In reply to Voigtstr - What do you mean by "wiped out" - On this forum I have seen people post about gearing into - a geared fund, or using LOE to fund shares then margin loan - all Im saying is its quite easy to lose your entire captial - with a 10-15% market drop - thats magnified.
Yes you can make money long term - but there will be huge volatility
Many wouldnt be able to stomach a 40% drop - and end up selling - Yes its not logical but the longer you invest the more you realise about emotions and how it affects your investing.
The comment was not directed at CFS specifically, just that internal gearing magnifies risk and people should not be just looking at 36% return or whatever it was - as the market did 28% (or whatever it was) and if you geared you would have achieved the same or better result
Id rather a diversified portfolio conservatively geared with less volatility - to achieve the same result - or actually a better result once you take into account emotional factors - someone selling as it drops - hoping it will drop lower so that they can pick it up at an even lower price
Again it depends on your risk tolerence - i thought Id be able to hang on long term, and ride things out - but my track record has said no.

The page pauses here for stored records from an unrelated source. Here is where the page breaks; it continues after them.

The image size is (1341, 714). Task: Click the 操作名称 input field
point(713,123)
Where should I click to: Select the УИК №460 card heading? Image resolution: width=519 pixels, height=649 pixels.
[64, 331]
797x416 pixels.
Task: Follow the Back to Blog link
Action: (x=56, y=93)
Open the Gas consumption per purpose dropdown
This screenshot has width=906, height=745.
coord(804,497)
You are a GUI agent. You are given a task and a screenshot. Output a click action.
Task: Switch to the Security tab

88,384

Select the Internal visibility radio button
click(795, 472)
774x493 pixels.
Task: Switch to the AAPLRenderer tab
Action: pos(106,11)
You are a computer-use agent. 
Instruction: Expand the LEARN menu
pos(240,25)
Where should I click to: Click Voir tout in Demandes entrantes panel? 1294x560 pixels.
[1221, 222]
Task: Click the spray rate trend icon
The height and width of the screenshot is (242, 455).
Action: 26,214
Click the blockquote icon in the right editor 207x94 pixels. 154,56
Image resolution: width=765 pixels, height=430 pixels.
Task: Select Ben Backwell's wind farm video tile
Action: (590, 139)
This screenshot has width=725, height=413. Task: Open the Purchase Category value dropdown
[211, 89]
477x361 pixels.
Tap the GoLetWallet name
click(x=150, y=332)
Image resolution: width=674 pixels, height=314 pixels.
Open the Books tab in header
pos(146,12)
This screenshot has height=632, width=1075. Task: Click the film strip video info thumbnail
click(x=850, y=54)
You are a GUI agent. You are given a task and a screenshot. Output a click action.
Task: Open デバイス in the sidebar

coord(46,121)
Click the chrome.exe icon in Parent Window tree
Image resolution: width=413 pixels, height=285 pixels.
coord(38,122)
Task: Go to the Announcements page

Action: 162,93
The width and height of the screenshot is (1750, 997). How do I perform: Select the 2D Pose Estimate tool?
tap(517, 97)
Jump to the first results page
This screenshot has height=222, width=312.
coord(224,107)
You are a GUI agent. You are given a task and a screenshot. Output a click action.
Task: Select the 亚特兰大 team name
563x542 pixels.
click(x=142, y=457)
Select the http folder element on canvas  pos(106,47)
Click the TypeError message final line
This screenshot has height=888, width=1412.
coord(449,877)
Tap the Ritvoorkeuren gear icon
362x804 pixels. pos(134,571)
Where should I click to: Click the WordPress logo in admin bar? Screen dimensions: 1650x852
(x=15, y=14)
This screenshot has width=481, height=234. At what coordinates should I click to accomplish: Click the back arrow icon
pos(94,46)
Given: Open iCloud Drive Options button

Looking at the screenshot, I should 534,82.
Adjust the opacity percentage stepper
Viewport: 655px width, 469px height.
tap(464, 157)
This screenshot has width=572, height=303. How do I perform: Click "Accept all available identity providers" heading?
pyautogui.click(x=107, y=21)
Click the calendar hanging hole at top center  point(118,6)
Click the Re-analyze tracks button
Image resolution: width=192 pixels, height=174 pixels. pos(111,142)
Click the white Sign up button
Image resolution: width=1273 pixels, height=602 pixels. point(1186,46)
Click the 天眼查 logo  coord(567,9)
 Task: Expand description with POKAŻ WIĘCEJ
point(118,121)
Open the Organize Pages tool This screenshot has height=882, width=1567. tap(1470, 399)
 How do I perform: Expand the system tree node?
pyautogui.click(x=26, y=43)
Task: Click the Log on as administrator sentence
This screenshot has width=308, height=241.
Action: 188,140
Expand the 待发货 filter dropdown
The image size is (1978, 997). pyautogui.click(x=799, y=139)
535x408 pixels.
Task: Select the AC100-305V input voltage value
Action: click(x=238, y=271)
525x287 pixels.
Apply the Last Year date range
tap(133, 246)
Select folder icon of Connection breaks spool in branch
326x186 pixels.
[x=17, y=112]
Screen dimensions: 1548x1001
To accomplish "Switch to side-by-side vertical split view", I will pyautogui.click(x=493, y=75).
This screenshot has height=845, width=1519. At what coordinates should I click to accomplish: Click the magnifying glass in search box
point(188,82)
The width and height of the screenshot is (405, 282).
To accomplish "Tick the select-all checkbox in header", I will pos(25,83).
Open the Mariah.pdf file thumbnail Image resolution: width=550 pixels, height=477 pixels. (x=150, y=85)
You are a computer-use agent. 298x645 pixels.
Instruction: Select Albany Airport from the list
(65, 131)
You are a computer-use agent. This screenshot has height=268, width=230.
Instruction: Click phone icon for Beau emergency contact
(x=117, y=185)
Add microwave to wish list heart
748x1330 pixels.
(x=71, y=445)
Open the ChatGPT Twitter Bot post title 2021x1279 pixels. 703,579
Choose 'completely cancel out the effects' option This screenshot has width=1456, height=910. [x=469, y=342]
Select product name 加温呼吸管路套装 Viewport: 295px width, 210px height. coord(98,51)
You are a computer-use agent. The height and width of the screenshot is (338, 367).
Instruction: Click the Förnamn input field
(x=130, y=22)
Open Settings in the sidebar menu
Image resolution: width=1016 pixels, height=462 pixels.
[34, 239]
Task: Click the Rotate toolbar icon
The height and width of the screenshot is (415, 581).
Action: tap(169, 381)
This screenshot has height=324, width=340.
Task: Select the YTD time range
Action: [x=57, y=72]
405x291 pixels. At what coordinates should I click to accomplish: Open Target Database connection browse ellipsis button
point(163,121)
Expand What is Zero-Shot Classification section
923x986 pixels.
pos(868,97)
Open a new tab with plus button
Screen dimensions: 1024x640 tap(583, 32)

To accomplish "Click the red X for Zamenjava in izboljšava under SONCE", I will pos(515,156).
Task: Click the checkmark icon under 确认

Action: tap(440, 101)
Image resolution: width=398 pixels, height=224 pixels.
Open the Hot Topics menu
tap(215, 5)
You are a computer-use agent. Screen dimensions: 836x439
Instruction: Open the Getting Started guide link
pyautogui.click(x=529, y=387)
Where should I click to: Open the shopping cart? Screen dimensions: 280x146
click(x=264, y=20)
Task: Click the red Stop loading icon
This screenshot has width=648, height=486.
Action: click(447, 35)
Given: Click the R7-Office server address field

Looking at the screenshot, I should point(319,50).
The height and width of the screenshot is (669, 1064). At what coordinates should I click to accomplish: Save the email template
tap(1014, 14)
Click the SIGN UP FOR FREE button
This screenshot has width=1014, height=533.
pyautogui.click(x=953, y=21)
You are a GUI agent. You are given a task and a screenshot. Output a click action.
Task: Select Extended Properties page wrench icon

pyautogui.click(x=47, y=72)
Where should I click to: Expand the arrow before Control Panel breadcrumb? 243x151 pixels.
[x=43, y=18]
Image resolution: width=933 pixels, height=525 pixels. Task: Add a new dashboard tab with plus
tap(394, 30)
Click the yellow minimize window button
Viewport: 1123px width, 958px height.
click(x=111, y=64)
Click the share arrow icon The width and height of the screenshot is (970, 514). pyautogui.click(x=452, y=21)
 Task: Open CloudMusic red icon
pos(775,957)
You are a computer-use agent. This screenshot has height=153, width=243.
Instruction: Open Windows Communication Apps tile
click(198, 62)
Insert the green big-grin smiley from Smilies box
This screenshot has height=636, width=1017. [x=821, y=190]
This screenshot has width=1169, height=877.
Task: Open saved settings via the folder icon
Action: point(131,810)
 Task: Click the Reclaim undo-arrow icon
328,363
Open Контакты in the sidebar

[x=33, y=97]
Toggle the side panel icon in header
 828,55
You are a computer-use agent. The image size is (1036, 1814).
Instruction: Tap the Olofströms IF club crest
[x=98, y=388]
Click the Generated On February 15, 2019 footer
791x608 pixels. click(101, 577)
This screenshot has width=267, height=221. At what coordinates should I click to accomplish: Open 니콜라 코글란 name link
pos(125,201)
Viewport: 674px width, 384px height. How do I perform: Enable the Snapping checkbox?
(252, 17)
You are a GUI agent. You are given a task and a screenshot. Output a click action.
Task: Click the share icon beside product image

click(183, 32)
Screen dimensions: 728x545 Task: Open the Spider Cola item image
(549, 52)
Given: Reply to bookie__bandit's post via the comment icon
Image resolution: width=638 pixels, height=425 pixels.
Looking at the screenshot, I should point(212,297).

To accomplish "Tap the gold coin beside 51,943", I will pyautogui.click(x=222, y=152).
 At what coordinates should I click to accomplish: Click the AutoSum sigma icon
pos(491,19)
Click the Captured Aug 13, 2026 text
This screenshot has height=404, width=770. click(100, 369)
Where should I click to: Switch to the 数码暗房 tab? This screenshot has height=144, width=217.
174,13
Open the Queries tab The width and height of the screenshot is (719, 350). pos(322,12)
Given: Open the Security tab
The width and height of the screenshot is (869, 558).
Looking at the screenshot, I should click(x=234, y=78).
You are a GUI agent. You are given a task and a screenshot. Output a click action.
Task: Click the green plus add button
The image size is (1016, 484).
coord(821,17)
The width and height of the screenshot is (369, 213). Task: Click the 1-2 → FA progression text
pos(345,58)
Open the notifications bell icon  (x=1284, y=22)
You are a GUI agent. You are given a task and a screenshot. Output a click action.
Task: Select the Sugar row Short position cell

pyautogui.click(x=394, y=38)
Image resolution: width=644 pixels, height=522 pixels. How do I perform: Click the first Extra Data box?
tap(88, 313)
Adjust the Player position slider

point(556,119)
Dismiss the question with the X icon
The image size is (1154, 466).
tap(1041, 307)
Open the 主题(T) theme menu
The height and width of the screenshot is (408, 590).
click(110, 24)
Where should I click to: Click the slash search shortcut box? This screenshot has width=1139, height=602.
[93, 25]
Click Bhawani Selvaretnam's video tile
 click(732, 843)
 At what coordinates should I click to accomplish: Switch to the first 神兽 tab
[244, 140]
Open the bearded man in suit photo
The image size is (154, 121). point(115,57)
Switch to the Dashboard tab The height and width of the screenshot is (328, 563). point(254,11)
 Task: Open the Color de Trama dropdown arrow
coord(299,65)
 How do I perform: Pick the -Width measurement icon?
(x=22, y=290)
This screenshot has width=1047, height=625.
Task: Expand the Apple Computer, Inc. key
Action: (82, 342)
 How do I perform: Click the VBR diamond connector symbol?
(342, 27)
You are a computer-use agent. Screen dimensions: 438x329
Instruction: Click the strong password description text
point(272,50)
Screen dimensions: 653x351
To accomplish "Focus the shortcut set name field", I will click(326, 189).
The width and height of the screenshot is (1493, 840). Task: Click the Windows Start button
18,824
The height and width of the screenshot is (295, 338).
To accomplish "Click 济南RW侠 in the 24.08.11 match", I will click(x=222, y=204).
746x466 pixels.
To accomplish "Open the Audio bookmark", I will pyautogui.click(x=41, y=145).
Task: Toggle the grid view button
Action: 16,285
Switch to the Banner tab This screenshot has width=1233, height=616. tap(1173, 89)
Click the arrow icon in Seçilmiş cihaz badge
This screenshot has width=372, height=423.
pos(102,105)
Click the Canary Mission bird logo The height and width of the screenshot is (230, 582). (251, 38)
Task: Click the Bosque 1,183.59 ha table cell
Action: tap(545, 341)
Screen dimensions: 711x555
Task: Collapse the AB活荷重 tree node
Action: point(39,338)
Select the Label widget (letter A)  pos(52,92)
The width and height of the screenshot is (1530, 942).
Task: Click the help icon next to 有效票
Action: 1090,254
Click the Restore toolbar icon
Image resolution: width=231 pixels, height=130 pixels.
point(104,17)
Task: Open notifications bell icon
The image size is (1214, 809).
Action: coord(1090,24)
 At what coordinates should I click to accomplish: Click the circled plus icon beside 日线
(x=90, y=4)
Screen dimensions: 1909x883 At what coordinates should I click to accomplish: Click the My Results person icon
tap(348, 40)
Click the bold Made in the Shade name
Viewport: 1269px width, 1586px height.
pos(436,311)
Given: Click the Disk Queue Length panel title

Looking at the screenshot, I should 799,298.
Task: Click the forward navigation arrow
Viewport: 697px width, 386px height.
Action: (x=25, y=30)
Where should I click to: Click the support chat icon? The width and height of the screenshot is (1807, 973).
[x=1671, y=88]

MJK - with rebalancing - i dont actually sell - I put more money in so no CGT events. I havent worked out how often yet - probably 3x / yr - or when I have spare money available
austini - my 2nd portfolio consists of ARG,STW, SLF and CTN
no international exposure
I like CTN for small cap exposure - small amount allocated as it is more risky
SLF - is the property index
STW - aust index
ARG - old LIC with good historical returns
AFI - I used to hold this too
I do like the income component growing in argo or AFI
I like both portfolios and know the DFA portfolio has slightly higher fee, but not by much. I have deliberately tilted the DFA portfolio to australian shares to capture a higher dividend yield - of approx 4.1% on the portfolio
LIC dividend yield is about 3.5% atm
Active funds have MERS 1-2% alone, without advisor or wrap
Also my LIC portfolio is in an environment where I can negatively gear
DFA is in a discretionary trust
There are different tax implications to my strategy that I will not go into
The one thing that is appealing to me about how you have structured your indexing approach and use of wrap is its minimal administration and auto rebalancing etc.
Regardless of implementation I'm a huge fan of passive investing using index funds and/or similar beasts such as LICs. Not only does it require next to no effort to invest this way but the returns are often superior to most active managers or stock pickers (with much less tax to pay). Plus it is one of the safest ways to invest with the risk of the funds going bust almost non-existent. Safe with excellent returns and minimal effort - ah what a way to go.
I used to frequent Aus.invest where Travis Morien (a planner) raved about DFA and indexing in general. He is one FP I had a lot of respect for. There was some great discussion there. Shame about all the spam etc.
Do you mind me asking which wrap platform you are using?
I have SLF and STW (amongst others), as well as HHV and Australian Ethical. If I wasn't such a dabbler I would be fine with just SLF and STW, nice and simple, and low fees - though unfortunately there is no exchange traded international index fund or ethical index fund.
Check out ishares.com.au by Barclays. Just what you're after.
THANKS! yes this is new and I didn't know about it.. now to wait for it to pop up as an acceptable security in St George Margin lending - or maybe even ask them.